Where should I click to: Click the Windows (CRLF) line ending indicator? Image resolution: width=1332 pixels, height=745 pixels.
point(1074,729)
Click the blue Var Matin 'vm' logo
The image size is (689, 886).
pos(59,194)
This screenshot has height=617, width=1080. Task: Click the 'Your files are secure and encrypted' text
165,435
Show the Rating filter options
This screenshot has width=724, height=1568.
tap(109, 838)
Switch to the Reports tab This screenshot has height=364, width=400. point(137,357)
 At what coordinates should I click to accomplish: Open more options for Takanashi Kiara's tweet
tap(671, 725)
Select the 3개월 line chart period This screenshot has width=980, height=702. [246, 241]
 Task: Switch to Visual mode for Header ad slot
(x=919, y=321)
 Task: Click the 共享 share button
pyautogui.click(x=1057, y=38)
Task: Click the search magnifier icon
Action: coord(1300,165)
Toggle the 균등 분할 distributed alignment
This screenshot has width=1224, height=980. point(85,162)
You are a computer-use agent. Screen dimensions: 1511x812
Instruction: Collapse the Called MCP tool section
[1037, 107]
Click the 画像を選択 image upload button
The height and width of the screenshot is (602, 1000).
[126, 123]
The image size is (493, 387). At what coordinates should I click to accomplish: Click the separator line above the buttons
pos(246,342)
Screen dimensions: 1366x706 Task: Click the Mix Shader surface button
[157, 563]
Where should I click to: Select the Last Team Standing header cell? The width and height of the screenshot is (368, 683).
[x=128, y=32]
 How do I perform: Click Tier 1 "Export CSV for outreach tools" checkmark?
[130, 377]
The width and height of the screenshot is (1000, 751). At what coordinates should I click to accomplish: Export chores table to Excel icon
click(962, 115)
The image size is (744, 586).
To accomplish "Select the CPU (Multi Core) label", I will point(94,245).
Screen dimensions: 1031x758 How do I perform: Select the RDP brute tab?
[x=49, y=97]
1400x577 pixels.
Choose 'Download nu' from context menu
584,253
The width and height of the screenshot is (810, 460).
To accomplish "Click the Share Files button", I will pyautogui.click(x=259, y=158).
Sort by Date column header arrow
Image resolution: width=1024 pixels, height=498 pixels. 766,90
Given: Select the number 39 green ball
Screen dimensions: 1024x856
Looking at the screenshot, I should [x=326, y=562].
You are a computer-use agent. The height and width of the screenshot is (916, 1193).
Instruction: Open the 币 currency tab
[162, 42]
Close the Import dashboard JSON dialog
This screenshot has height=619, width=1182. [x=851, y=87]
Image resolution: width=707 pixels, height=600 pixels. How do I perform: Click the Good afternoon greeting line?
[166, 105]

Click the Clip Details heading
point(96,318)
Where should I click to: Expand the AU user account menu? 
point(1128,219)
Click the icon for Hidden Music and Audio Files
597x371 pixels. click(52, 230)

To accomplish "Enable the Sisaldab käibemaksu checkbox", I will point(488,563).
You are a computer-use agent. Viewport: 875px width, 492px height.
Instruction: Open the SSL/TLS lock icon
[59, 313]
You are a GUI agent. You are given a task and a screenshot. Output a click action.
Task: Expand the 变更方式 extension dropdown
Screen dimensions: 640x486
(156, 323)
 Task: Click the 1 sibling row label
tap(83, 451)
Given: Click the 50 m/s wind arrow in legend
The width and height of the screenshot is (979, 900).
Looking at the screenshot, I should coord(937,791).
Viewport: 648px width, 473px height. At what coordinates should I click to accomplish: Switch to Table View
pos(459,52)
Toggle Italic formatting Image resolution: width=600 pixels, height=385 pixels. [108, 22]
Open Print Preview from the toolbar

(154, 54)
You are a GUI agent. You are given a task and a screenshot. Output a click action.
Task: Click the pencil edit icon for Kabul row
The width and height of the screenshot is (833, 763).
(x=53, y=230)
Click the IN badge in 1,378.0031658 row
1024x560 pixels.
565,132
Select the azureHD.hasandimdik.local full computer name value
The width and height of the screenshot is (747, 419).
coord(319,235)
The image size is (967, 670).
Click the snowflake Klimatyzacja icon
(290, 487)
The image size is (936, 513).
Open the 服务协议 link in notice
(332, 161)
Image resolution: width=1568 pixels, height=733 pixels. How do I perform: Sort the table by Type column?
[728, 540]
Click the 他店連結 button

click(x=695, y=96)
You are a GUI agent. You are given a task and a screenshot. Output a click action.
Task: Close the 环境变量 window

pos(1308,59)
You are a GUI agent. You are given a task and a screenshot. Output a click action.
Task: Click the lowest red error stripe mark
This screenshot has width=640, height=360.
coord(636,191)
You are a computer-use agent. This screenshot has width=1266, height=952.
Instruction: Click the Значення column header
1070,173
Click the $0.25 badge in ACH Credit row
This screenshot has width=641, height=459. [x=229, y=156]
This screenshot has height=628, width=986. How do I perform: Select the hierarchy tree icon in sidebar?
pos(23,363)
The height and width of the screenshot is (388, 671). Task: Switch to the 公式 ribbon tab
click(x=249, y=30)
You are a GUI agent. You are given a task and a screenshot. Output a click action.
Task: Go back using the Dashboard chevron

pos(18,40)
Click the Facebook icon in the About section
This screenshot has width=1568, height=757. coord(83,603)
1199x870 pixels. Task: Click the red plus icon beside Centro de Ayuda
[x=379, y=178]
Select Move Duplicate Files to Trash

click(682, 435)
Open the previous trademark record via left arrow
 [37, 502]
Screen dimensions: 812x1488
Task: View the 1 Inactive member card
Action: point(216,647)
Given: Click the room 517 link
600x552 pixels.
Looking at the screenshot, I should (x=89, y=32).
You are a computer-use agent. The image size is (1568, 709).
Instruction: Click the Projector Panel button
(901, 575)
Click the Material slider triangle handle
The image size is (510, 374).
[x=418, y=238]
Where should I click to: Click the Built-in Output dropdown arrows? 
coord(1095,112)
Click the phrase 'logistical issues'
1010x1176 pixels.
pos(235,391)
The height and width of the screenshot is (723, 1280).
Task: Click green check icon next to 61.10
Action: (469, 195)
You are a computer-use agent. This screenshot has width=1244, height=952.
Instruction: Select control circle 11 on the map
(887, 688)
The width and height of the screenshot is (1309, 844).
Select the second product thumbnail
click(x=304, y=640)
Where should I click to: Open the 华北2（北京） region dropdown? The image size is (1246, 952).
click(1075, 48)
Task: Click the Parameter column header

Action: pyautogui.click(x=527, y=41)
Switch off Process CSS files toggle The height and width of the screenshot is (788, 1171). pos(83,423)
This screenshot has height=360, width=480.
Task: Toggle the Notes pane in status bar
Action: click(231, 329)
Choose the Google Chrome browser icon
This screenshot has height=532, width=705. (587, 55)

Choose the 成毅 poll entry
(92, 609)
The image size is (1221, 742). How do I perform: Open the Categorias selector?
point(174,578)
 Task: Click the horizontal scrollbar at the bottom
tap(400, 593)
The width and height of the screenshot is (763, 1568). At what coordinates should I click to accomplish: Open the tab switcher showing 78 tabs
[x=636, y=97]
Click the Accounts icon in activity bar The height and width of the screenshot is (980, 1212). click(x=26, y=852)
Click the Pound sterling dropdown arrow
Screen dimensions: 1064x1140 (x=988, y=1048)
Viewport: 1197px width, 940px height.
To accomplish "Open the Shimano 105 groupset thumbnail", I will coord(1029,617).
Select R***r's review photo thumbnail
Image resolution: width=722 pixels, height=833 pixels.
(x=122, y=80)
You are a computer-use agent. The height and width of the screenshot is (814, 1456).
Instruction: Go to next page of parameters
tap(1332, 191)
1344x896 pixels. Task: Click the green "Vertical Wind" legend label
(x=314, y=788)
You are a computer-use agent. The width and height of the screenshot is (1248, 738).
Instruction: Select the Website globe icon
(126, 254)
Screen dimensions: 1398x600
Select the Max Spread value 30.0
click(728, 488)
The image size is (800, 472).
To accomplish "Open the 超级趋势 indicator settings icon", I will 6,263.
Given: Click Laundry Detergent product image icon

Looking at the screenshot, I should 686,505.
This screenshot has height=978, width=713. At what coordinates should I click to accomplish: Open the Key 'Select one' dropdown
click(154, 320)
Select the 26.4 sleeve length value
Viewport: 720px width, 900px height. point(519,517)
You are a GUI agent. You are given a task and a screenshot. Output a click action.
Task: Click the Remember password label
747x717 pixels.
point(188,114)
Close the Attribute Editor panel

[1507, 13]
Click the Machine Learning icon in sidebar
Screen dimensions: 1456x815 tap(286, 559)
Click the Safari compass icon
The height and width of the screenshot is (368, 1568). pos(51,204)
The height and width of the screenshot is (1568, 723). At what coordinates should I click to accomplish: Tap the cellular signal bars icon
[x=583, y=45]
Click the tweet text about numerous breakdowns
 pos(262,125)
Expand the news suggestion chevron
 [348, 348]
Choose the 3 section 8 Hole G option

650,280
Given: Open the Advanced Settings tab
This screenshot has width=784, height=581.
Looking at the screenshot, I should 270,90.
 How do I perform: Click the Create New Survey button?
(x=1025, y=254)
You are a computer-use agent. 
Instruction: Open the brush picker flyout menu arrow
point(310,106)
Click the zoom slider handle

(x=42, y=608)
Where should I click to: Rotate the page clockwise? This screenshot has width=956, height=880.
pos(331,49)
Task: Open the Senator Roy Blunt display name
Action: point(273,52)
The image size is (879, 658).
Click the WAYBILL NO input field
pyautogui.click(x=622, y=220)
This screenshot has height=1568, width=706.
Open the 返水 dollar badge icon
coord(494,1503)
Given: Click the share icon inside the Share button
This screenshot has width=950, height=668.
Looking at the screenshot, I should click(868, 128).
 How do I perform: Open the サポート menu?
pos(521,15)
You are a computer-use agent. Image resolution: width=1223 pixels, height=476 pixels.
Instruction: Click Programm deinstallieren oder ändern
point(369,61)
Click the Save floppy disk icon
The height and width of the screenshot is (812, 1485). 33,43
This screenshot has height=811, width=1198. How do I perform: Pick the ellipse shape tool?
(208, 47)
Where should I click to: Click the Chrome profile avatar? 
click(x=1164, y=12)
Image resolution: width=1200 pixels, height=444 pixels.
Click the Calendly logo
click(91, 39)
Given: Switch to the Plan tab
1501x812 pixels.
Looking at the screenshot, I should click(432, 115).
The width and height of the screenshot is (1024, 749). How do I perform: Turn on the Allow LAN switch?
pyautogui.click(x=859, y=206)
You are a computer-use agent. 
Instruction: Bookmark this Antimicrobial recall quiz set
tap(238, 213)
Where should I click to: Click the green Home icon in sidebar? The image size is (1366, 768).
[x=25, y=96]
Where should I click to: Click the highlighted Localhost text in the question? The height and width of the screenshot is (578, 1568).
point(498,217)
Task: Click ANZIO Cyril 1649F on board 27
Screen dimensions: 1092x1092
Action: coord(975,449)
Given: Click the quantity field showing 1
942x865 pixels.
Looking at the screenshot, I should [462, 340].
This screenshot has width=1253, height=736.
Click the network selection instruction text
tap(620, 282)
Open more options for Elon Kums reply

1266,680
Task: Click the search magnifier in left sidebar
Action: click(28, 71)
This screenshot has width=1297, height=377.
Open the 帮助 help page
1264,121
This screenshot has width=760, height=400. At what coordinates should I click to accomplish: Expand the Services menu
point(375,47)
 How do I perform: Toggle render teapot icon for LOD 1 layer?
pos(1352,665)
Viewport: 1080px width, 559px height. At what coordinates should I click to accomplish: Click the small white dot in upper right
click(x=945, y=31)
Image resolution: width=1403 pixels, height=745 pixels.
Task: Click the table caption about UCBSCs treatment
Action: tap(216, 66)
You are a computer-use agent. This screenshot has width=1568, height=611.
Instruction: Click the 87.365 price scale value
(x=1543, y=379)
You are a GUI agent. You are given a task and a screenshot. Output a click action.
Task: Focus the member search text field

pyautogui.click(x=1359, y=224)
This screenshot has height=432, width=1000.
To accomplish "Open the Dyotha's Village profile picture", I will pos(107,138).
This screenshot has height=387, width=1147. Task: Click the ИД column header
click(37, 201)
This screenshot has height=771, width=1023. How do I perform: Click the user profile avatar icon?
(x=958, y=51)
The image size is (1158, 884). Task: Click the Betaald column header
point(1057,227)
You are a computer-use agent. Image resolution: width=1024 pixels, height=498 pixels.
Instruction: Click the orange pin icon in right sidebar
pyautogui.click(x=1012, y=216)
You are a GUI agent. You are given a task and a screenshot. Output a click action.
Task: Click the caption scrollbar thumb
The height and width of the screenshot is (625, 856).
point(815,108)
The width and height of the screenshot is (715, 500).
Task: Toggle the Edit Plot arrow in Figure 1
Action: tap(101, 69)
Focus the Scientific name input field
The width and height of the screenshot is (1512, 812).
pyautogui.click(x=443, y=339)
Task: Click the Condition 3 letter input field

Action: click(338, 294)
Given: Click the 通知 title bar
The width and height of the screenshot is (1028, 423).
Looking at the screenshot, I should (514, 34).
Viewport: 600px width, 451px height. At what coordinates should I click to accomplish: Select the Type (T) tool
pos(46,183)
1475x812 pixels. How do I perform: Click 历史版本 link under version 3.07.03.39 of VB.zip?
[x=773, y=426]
___
Exercise goal: Please reproduce exactly the lines from the first one of the records above through the line containing "Switch to the Reports", both included, and nothing else.

Reply:
Where should I click to: Click the Windows (CRLF) line ending indicator? Image resolution: width=1332 pixels, height=745 pixels.
point(1074,729)
Click the blue Var Matin 'vm' logo
The image size is (689, 886).
pos(59,194)
This screenshot has height=617, width=1080. Task: Click the 'Your files are secure and encrypted' text
165,435
Show the Rating filter options
This screenshot has width=724, height=1568.
tap(109, 838)
Switch to the Reports tab This screenshot has height=364, width=400. point(137,357)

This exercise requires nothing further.